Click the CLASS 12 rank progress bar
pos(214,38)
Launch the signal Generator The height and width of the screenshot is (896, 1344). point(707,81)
== == ==
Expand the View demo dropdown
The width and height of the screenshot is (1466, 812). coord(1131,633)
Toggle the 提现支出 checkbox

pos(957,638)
== == ==
» **ACTIVITY**
Copy out, exactly and alone, the lines of the entries above between the ones holding "Click the CLASS 12 rank progress bar" and "Launch the signal", inclusive.

» **OUTPUT FOR THIS EXERCISE**
Click the CLASS 12 rank progress bar
pos(214,38)
Launch the signal Generator The height and width of the screenshot is (896, 1344). point(707,81)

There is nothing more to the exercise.